The same applies to two m-films (50 μm in total).

[0036]

As described above, according to the liquid paper container of the present invention, in a liquid paper container having a low-density polyethylene layer laminated on both the front and back surfaces of a paper substrate, On at least one surface of the low-density polyethylene layer, a high-density polyethylene film having a tensile stress of 10 kg / 15 mm or more in the stretching direction and a uniaxial stretching of 26 μm or more in the stretching direction according to JISZ1707-1975 is applied. Are stacked so as to be positioned horizontally with respect to the vertical wall surface of the liquid paper container, and a low-density polyethylene layer is stacked on the high-density polyethylene layer. After freezing, even if a shock in a practical range such as dropping is applied from the outside, it has impact resistance so that it does not crack along the crease line (fold line) of the liquid paper container. , It is possible to prevent the cracking along the crease line between the vertical wall cross (fold lines).

[0037]

[0038]

[0039]

[0040]

[Brief description of the drawings]

FIG. 1 is a partially enlarged sectional view showing one embodiment of a liquid paper container according to the present invention.

FIG. 2 is a partially enlarged sectional view showing another embodiment of the liquid paper container according to the present invention.

FIG. 3 is an explanatory view showing a state where a crack occurs when the content of a conventional liquid paper container is frozen and then dropped.
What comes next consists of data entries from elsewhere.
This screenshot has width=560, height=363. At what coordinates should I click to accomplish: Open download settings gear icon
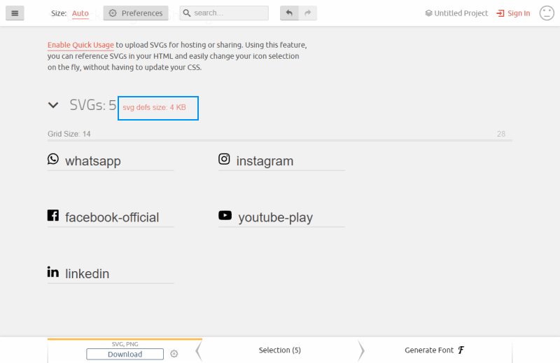click(174, 354)
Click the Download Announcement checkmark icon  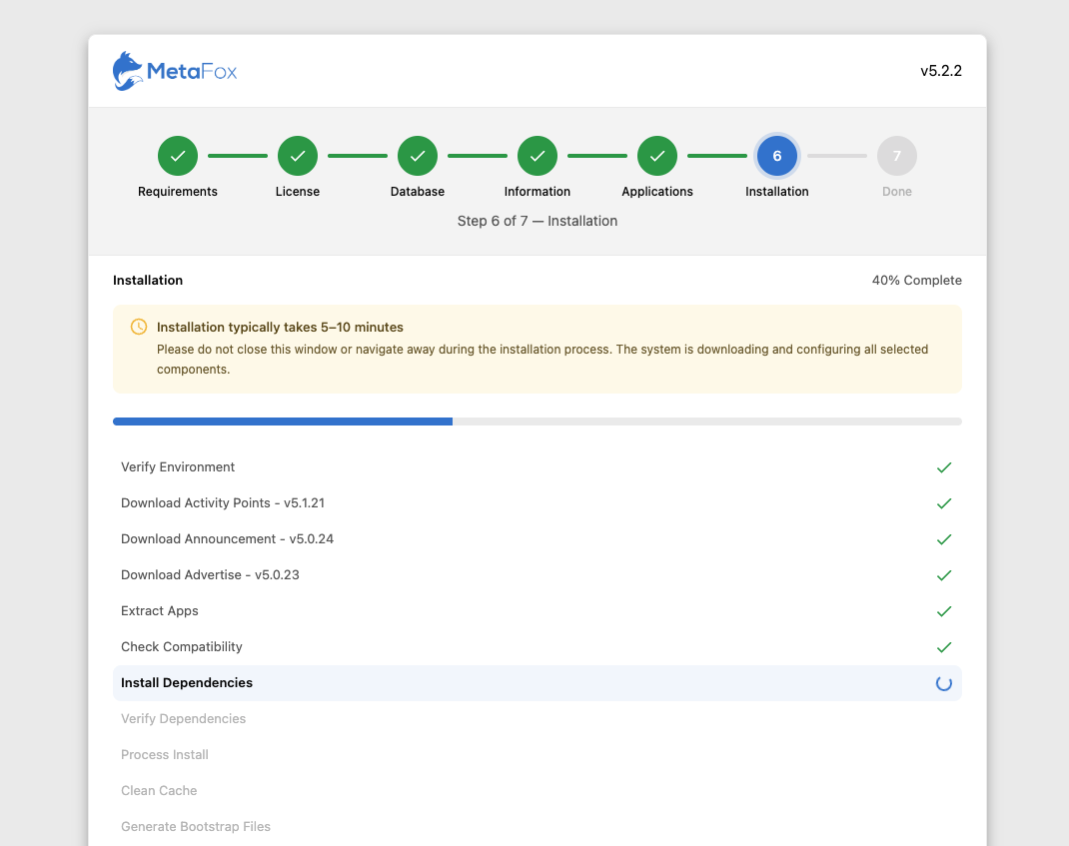(x=944, y=539)
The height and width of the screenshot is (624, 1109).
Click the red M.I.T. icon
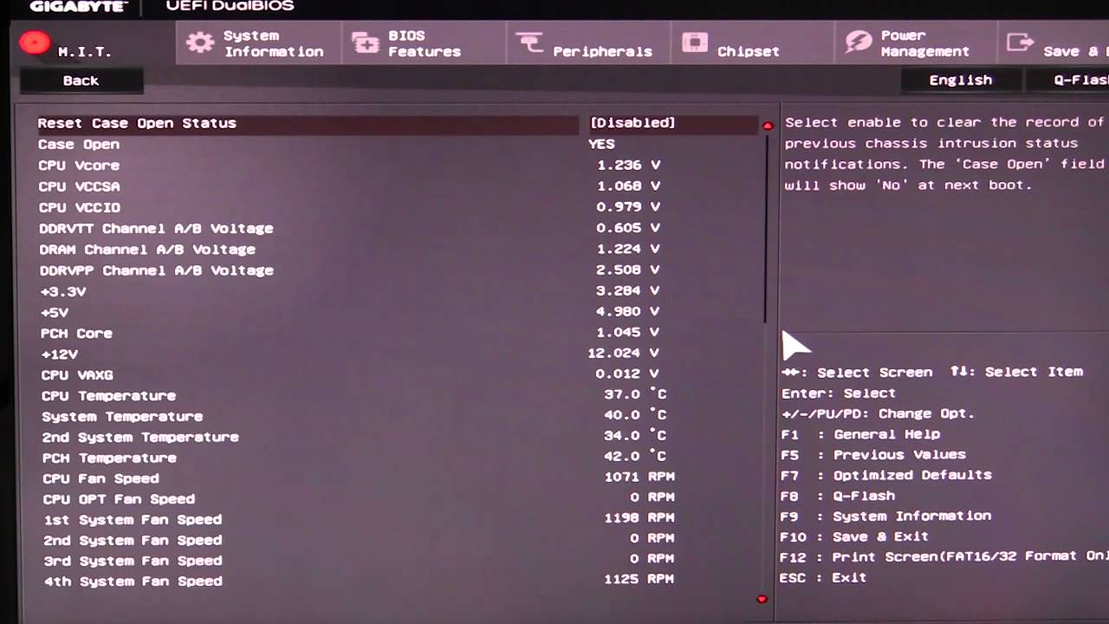point(35,42)
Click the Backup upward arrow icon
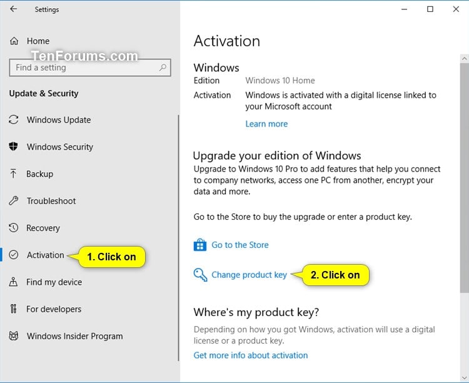 tap(13, 174)
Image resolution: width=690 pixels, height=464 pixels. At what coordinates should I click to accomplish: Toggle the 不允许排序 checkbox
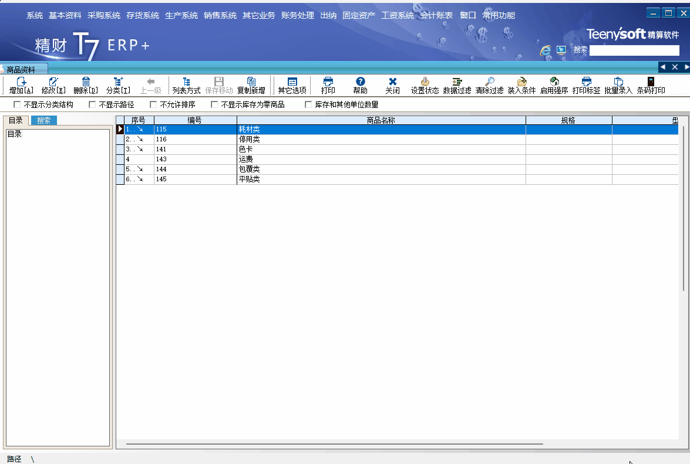coord(153,105)
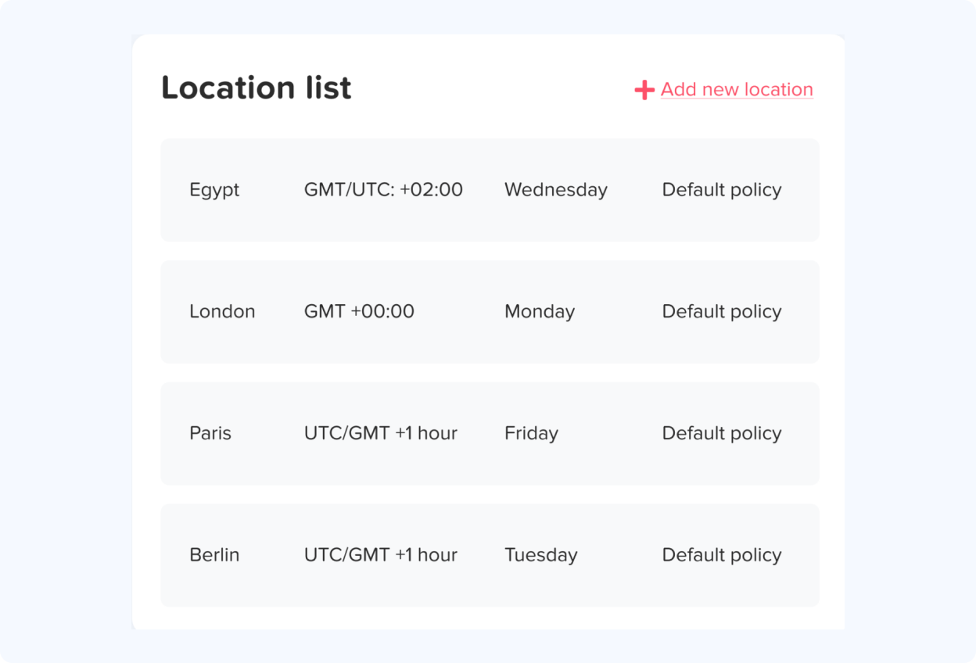Select the Egypt location name

[214, 190]
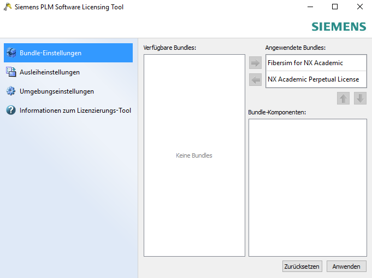The width and height of the screenshot is (372, 278).
Task: Click the key app icon in title bar
Action: [7, 7]
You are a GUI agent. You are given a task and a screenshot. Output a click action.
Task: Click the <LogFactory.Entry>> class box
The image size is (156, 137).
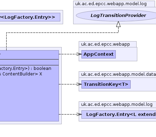(x=30, y=17)
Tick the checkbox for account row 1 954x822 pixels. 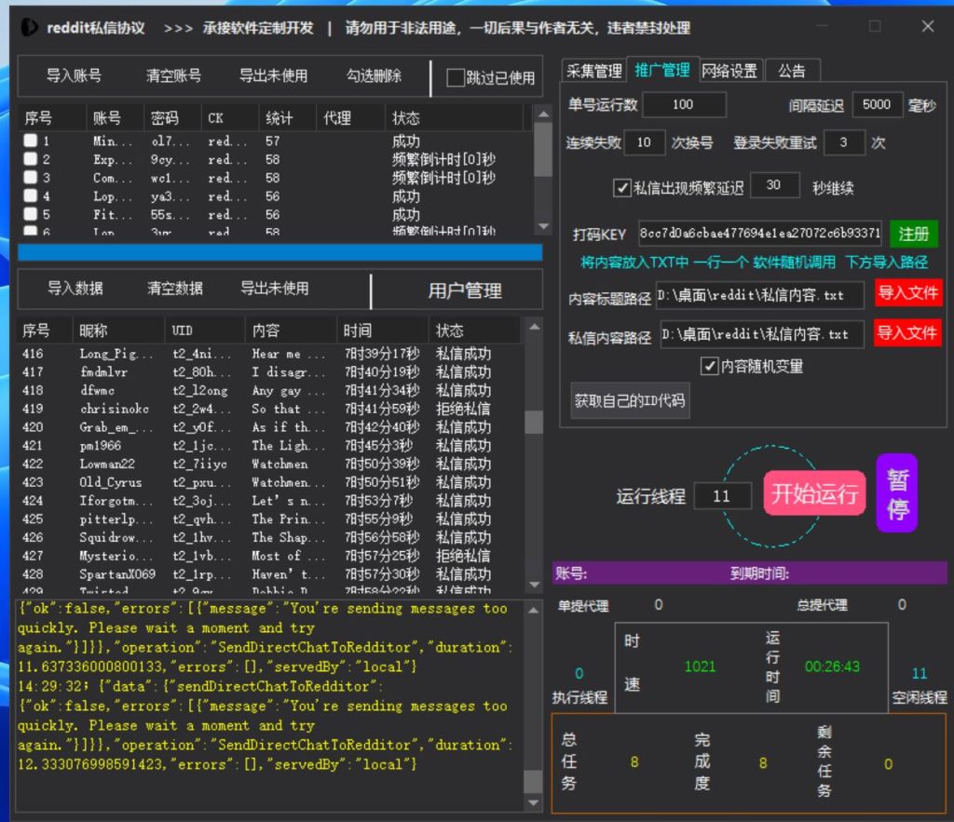31,141
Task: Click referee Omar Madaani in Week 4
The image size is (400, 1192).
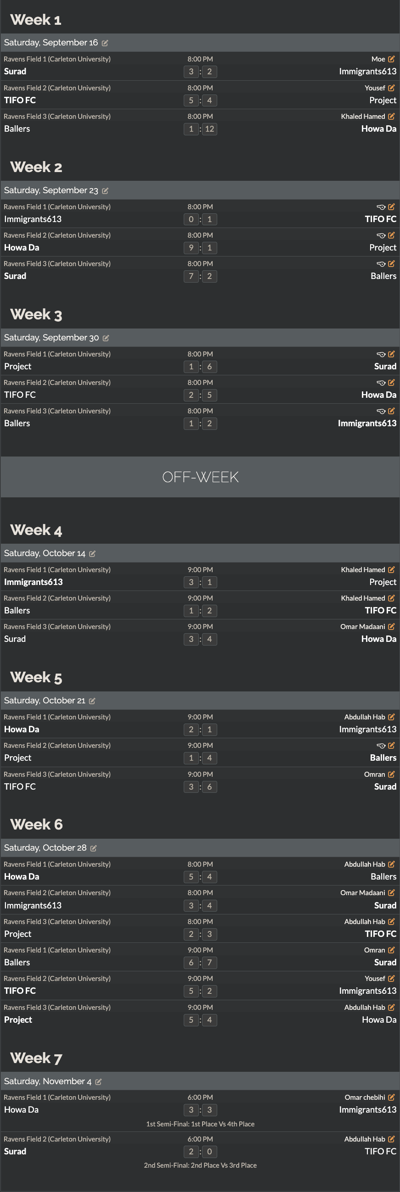Action: (x=363, y=627)
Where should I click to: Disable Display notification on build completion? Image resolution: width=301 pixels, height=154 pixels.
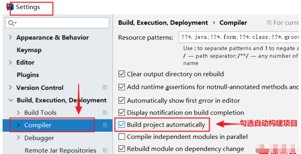tap(122, 113)
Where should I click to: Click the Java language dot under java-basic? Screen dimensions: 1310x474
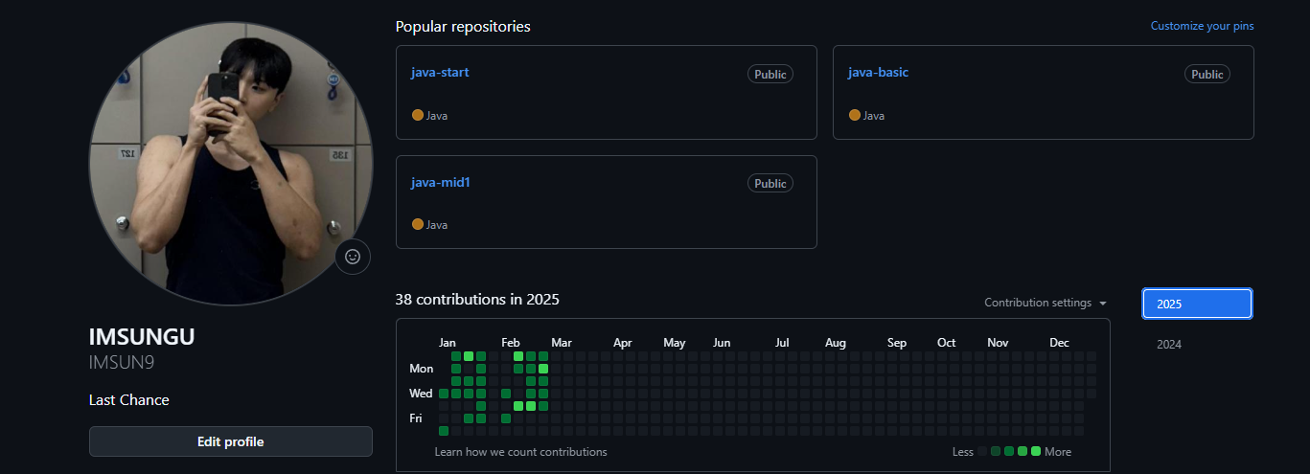pos(855,115)
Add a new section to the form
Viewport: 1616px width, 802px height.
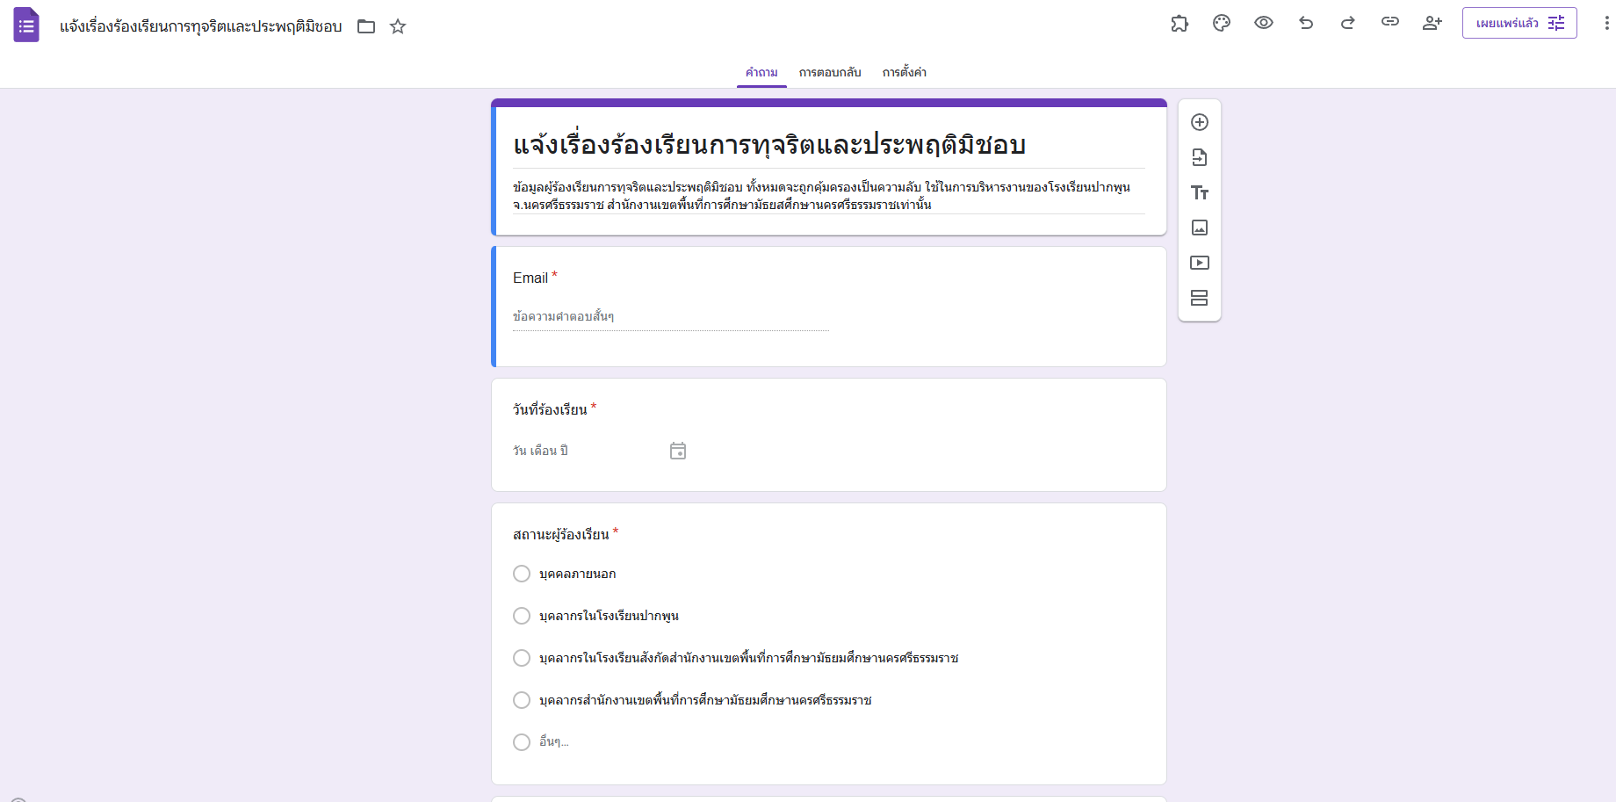[x=1200, y=298]
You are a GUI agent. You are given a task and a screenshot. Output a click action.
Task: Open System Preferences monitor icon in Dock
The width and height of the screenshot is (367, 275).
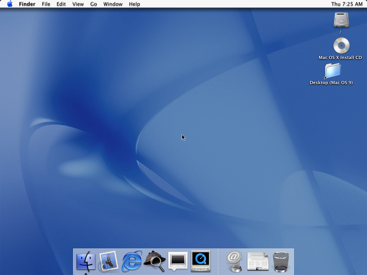click(178, 261)
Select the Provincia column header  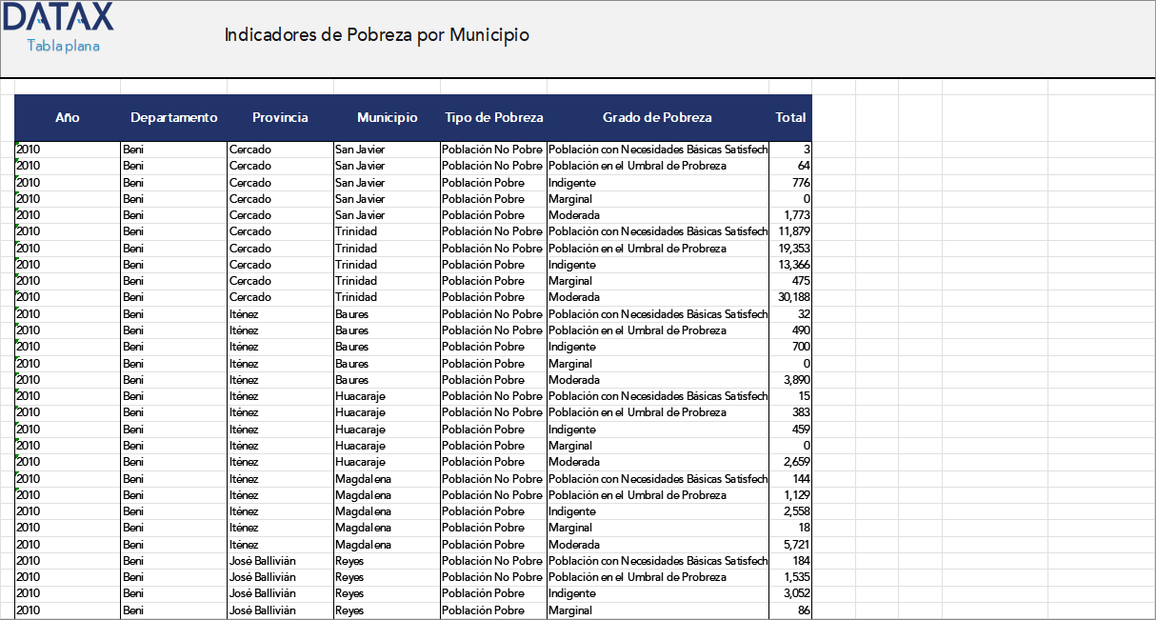click(279, 117)
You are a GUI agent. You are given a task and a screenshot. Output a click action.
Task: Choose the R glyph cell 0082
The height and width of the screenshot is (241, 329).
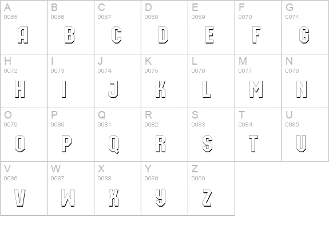[165, 135]
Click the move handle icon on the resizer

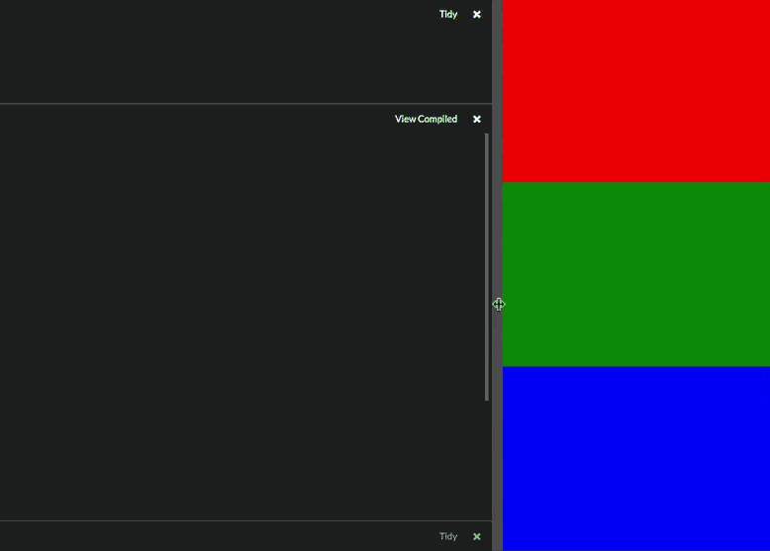[x=498, y=305]
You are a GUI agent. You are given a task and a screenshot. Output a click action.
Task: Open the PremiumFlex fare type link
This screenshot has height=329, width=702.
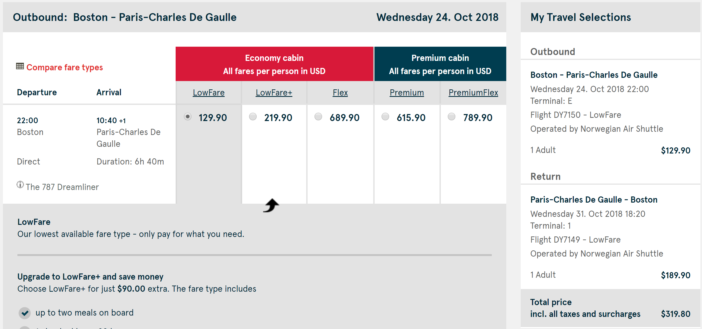[473, 93]
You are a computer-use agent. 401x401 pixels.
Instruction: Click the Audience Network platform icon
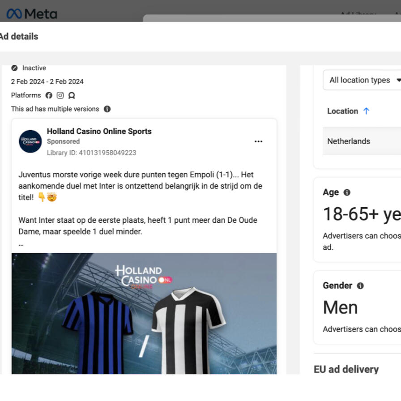72,95
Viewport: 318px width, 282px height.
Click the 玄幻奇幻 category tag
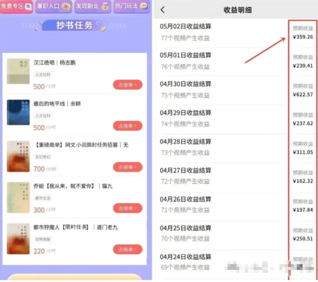[43, 157]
[Explanation of Signs] 1 ……………………………………
……… Paper container 2 ………………………………………………………………………………………………………………………………………………………………… 3 …… High density polyethylene layer 5 ………………………………………………………………………………………………………………………………………………………………………………………………………………………………………………… 8 ……… Low density polyethylene layer 9 …………………………………… Low density polyethylene layer 10 …………………………………………………… ………………………………………………………………………………………………………………………… High-density polyethylene layer 12 …………………………… …………………………………………………………………………………………………………………… Cracks 24 …………………………………………… …… vertical wall

──────────────────────────────────────────────────続 き Continuation of the front page (56) References JP-A-4-90343 (JP, A) JP-A-61-197239 (JP, A) JP-A-1-170613 (JP, U) JP-A-6-197613 6230 (JP, U) (58) Field surveyed (Int. Cl. ⁷ , DB name) B65D 5/56 B32B 1/02 B32B 27/00 B32B 27/10 B65D 5/40

Claims (1)

(57) [Claims] 1. A liquid paper container comprising a low-density polyethylene layer laminated on both sides of a paper substrate, wherein JISZ1707 is provided on the low-density polyethylene layer on at least one of the front and back surfaces of the paper substrate. A uniaxially stretched high-density polyethylene layer having a tensile stress of not less than 10 kg / 15 mm width in the stretching direction at 1975 and a thickness of 26 μm or more is positioned horizontally with respect to the vertical wall surface of the liquid paper container. A liquid paper container comprising: a low-density polyethylene layer; and a low-density polyethylene layer laminated on the high-density polyethylene layer.